Die Berliner Germania hatte sich an kleineren Flughäfen auf Ferienflüge und zusätzlich auf die Nische ethnischer Verkehre spezialisiert. Ihre Insolvenz traf Rostock neben Erfurt besonders hart. Auch Friedrichshafen am Bodensee musste eine Vielzahl von Verbindungen streichen. An allen Standorten war zunächst zu hören, dass man sich umgehend um neue Anbieter kümmere. Zumindest in Nürnberg hat das bereits zu ersten Erfolgen geführt, weil Tuifly lukrative Verbindungen der Germania übernehmen will.

Das sei aber keineswegs selbstverständlich, mahnt der Luftverkehrsspezialist der Deutschen Bank, Eric Heymann. „Es ist sehr schwierig, für die ausgefallenen Verkehre schnell Ersatz zu finden. Das gilt insbesondere für Regionen mit einem geringen eigenen Fluggastaufkommen.“ Falls sich keine neuen Anbieter fänden, könnten die Touristen zu den größeren Flughäfen abwandern. Große Airlines wie die Lufthansa-Tochter Eurowings oder ­Ryanair interessieren sich bislang eher für die wenigen Start- und Landerechte der Germania, die am engen Flughafen Düsseldorf frei werden. Leidtragende sind Provinz-Pisten, die vor Jahren mit Niedriggebühren den Markteintritt der Billigflieger erst befördert haben. In Rostock könnte jede Gesellschaft starten, die will. 38 Verkehrsflughäfen gibt es in Deutschland, doch das Geschäft konzentriert sich nach Zahlen des Airport-Verbands ADV zu mehr als 90 Prozent auf die acht großen mit Frankfurt und München an der Spitze.
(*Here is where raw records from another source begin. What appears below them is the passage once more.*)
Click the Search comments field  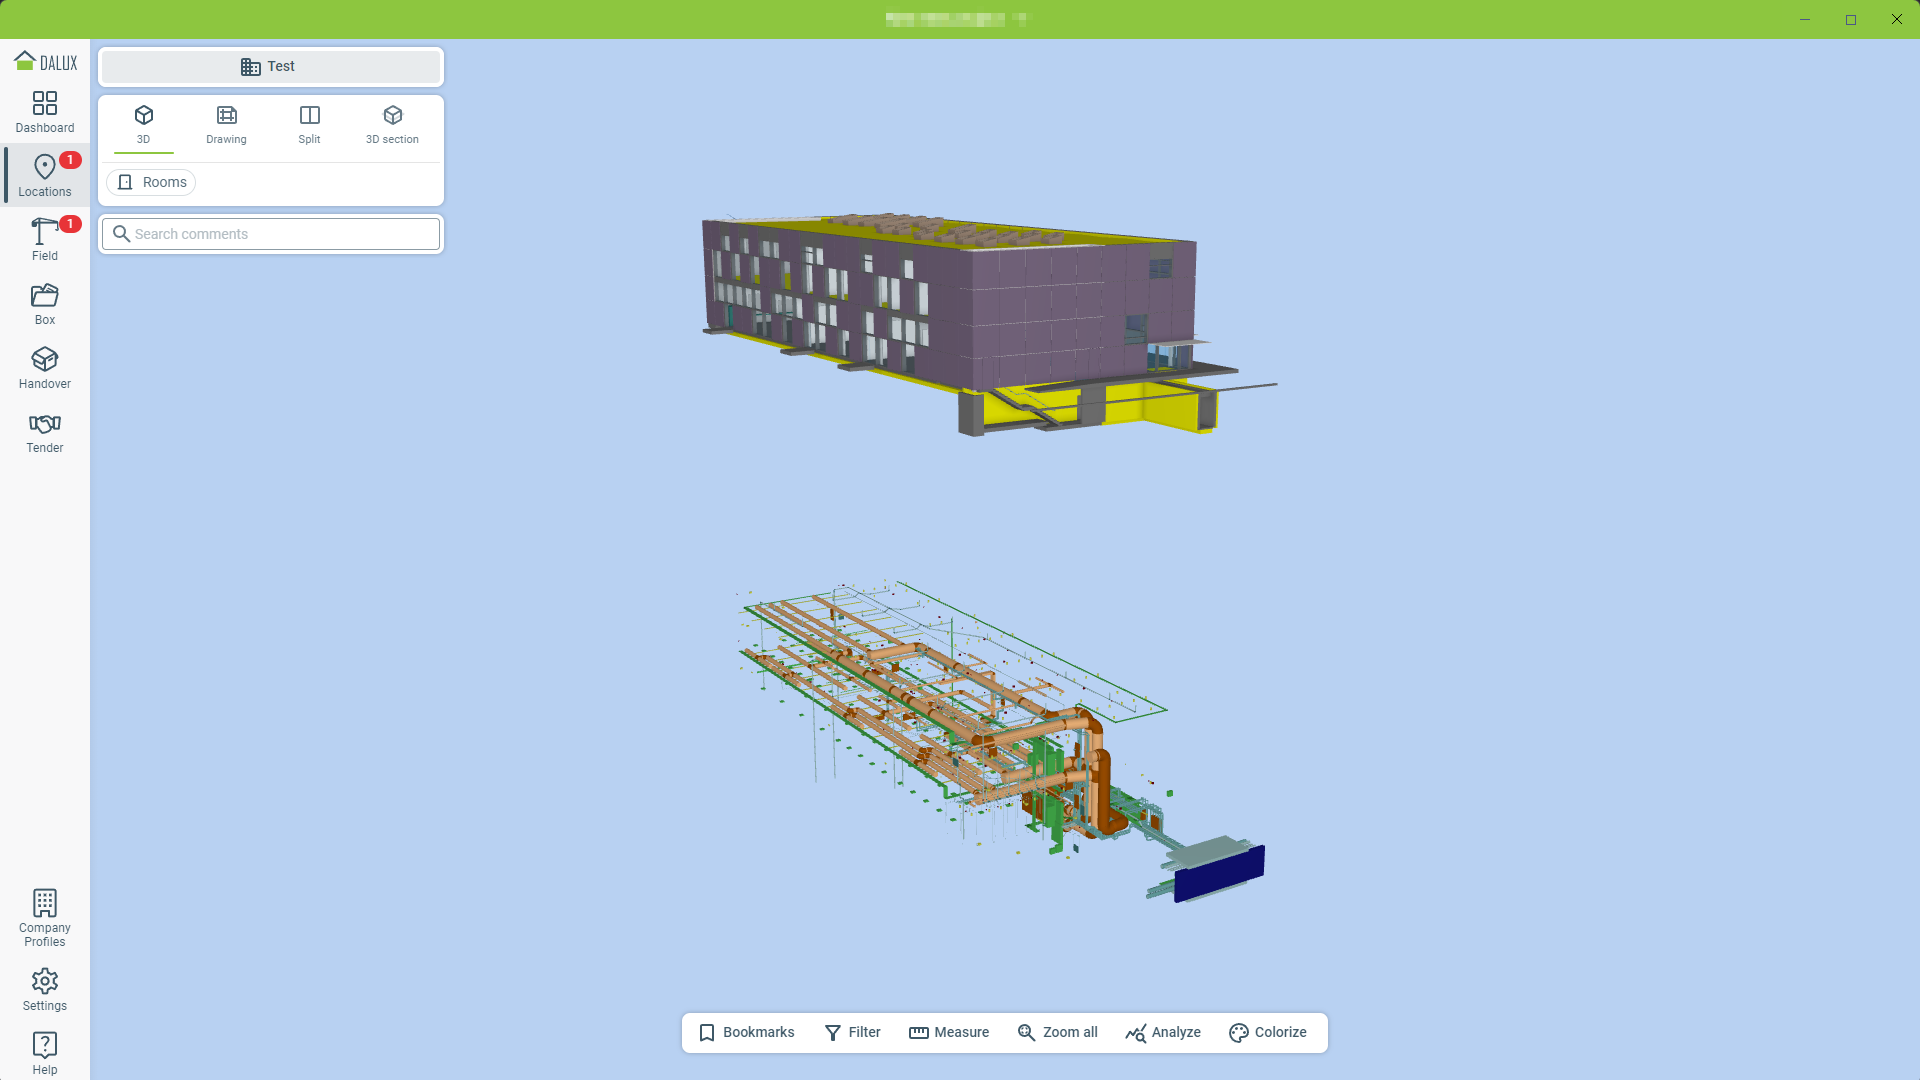coord(270,234)
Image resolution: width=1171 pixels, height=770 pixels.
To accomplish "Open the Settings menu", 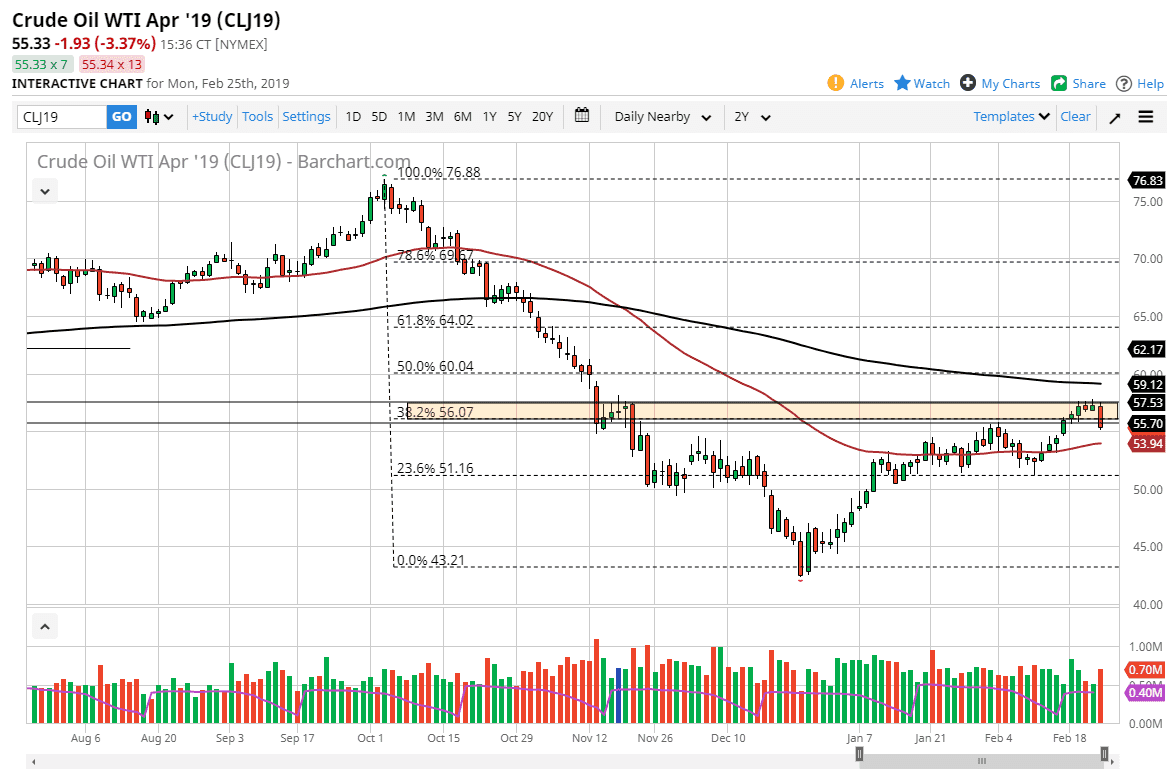I will pyautogui.click(x=306, y=117).

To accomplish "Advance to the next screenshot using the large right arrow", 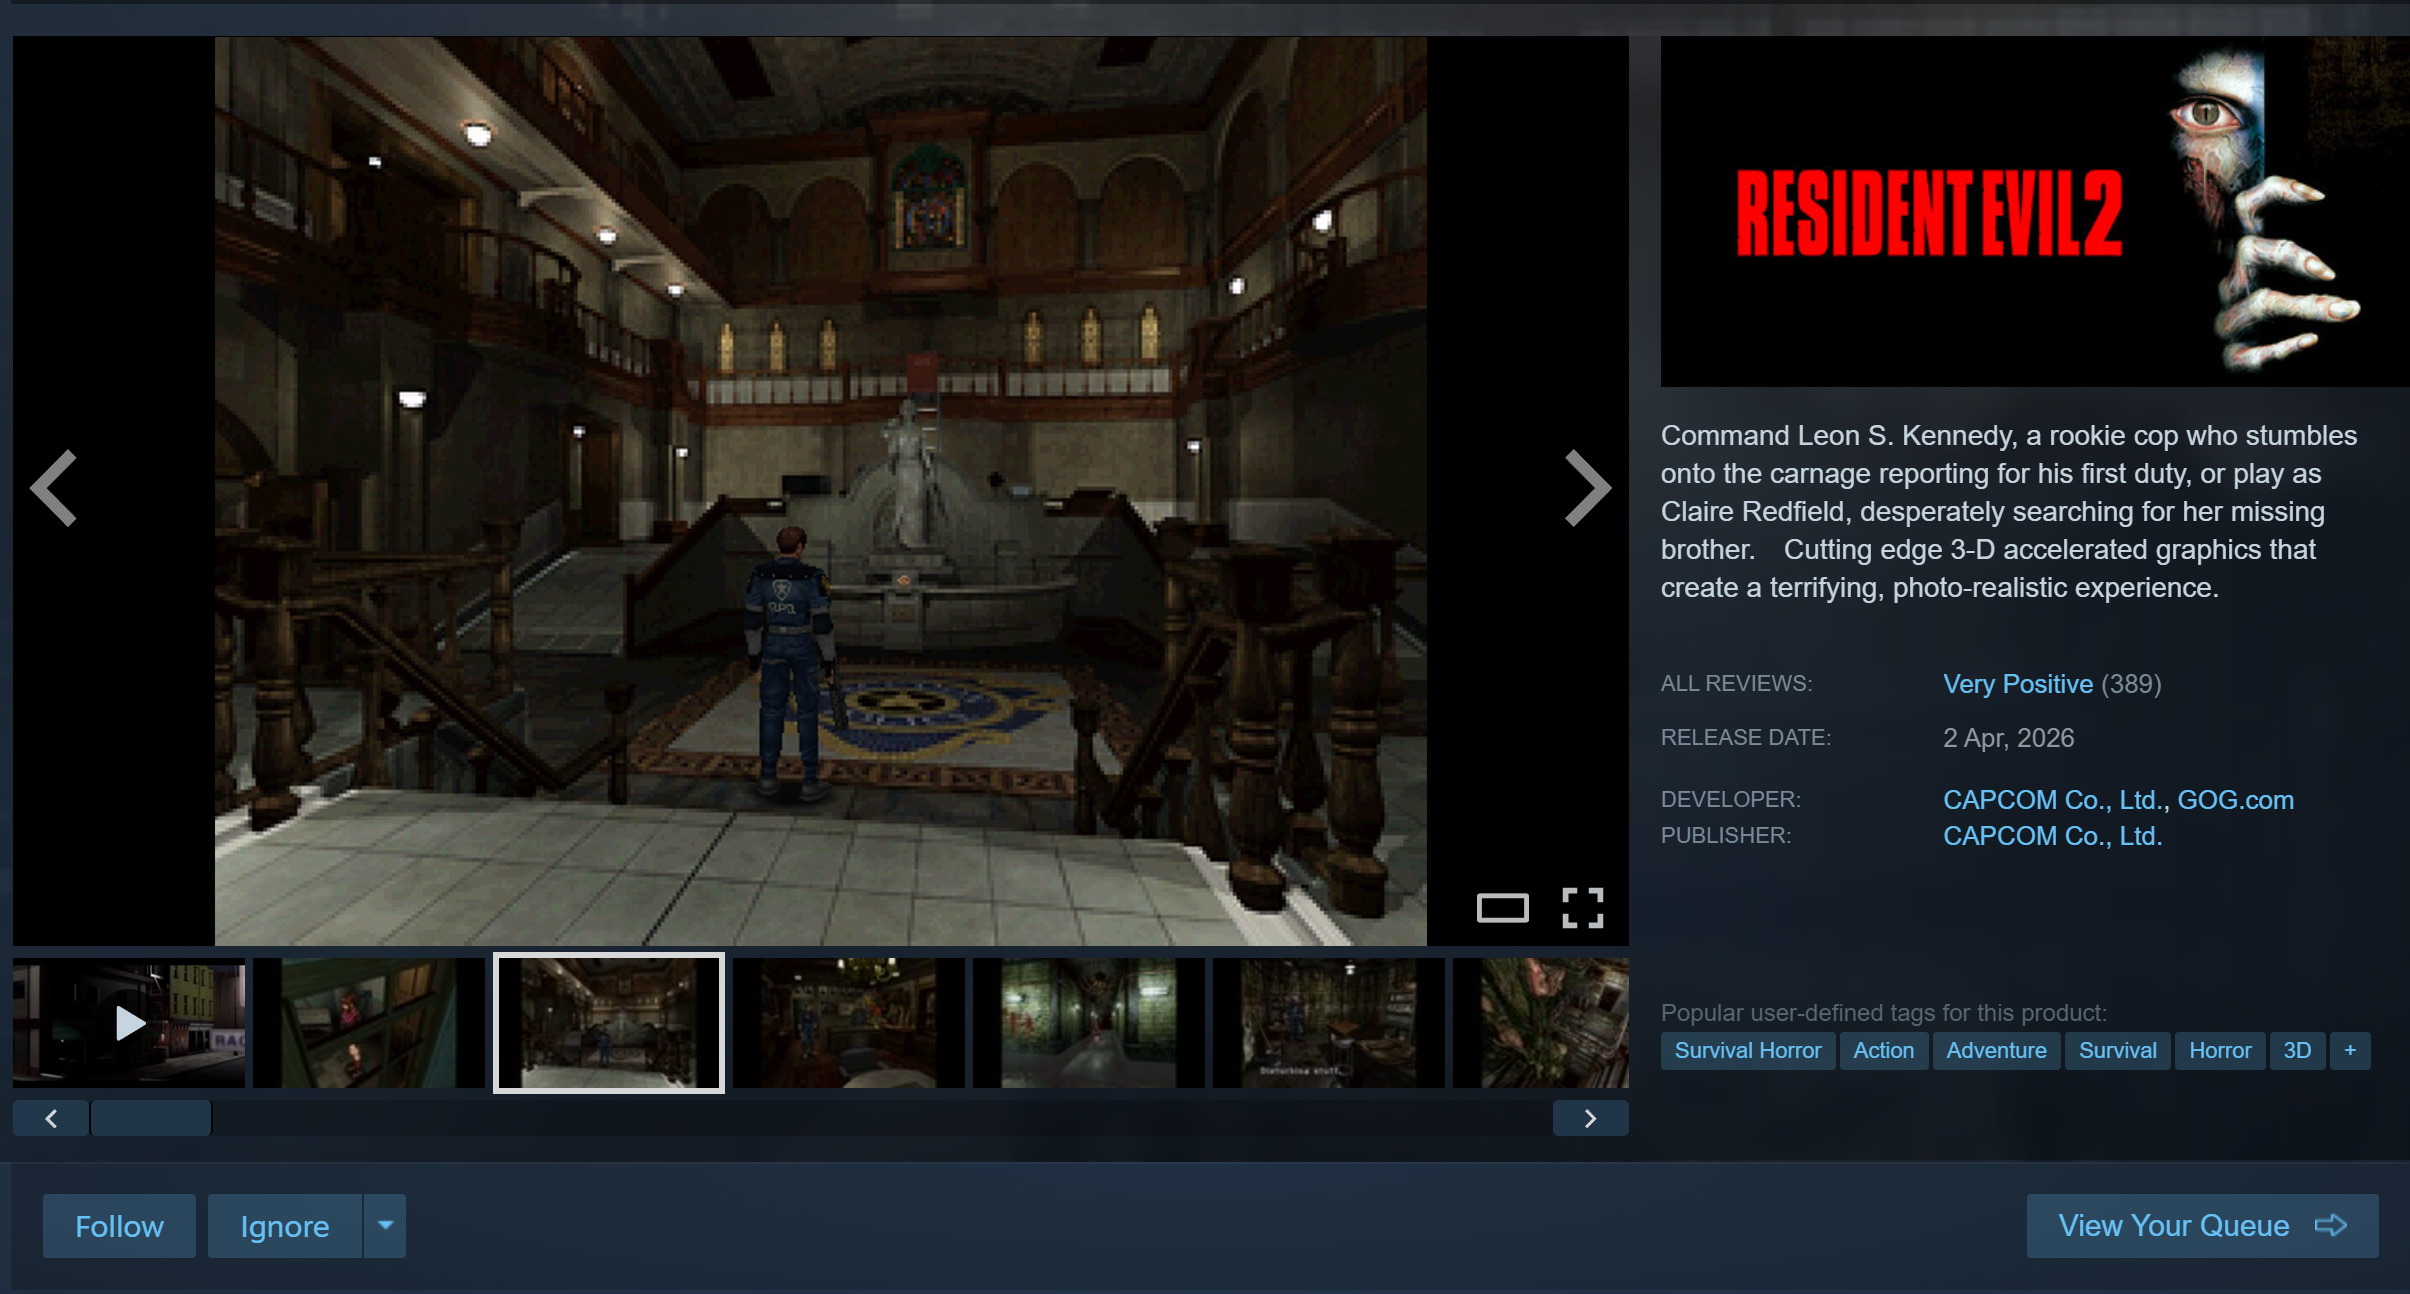I will 1587,488.
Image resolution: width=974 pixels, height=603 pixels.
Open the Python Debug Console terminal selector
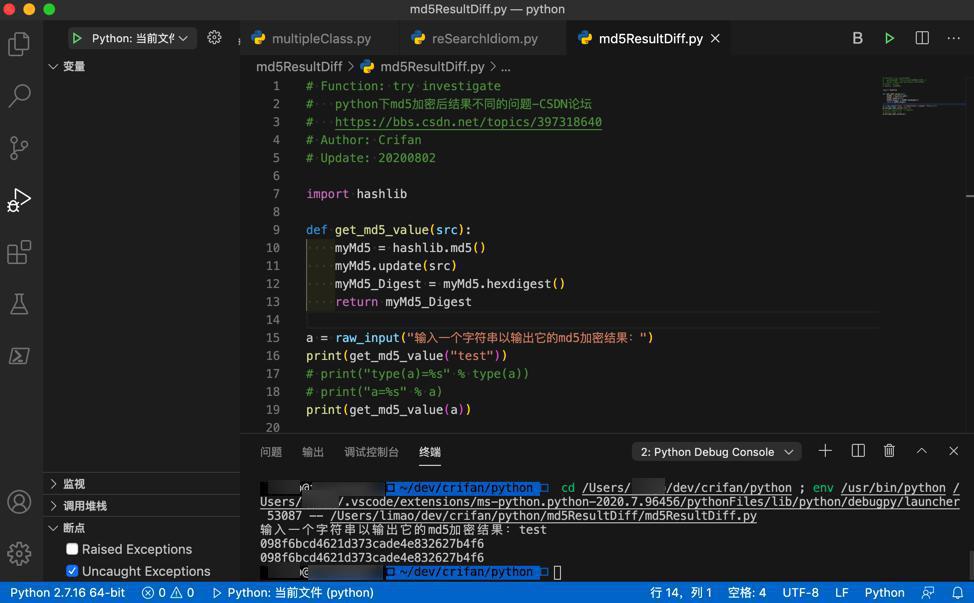(716, 452)
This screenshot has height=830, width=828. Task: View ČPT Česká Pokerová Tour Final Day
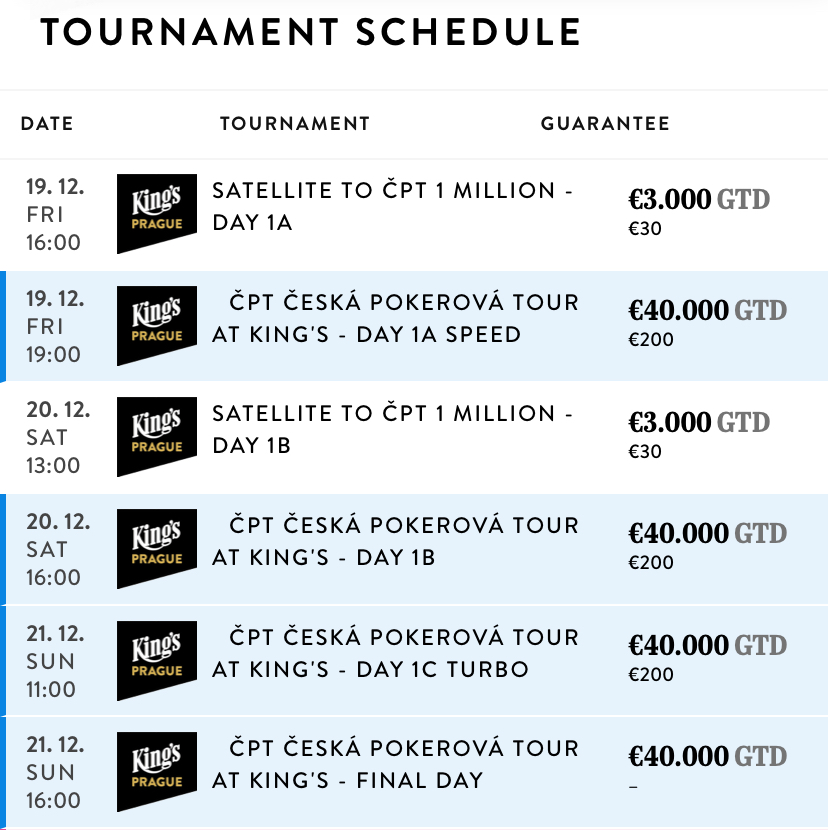395,764
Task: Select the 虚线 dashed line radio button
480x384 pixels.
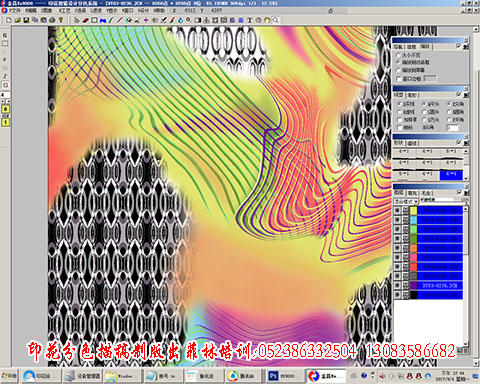Action: 400,112
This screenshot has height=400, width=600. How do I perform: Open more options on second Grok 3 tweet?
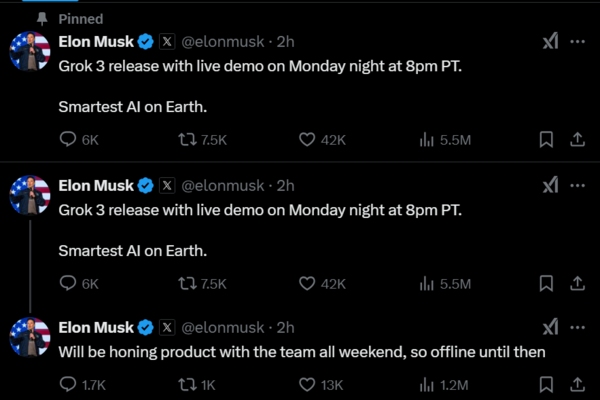577,185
Rostock betreibt den Flughafen im nahen Laage gemeinsam mit der Bundeswehr, was etwas Kostendruck wegnimmt. Auch hat man Warnemünde als Standort entwickelt, an dem Kreuzfahrtschiffe ihre Passagiere wechseln, die dann per Flugzeug an- und abreisen. Noch im Januar hatte Geschäftsführerin Dörthe Hausmann stolz die Rekordbilanz für 2018 mit knapp 300 000 abgefertigten Passagieren präsentiert. Dummerweise waren davon allein 130 000 Gäste der Germania und das Geschäft musste mit 2,8 Millionen Euro gestützt werden. Rostock ruft nun nach dem Einstieg des Landes, das lehnt ab.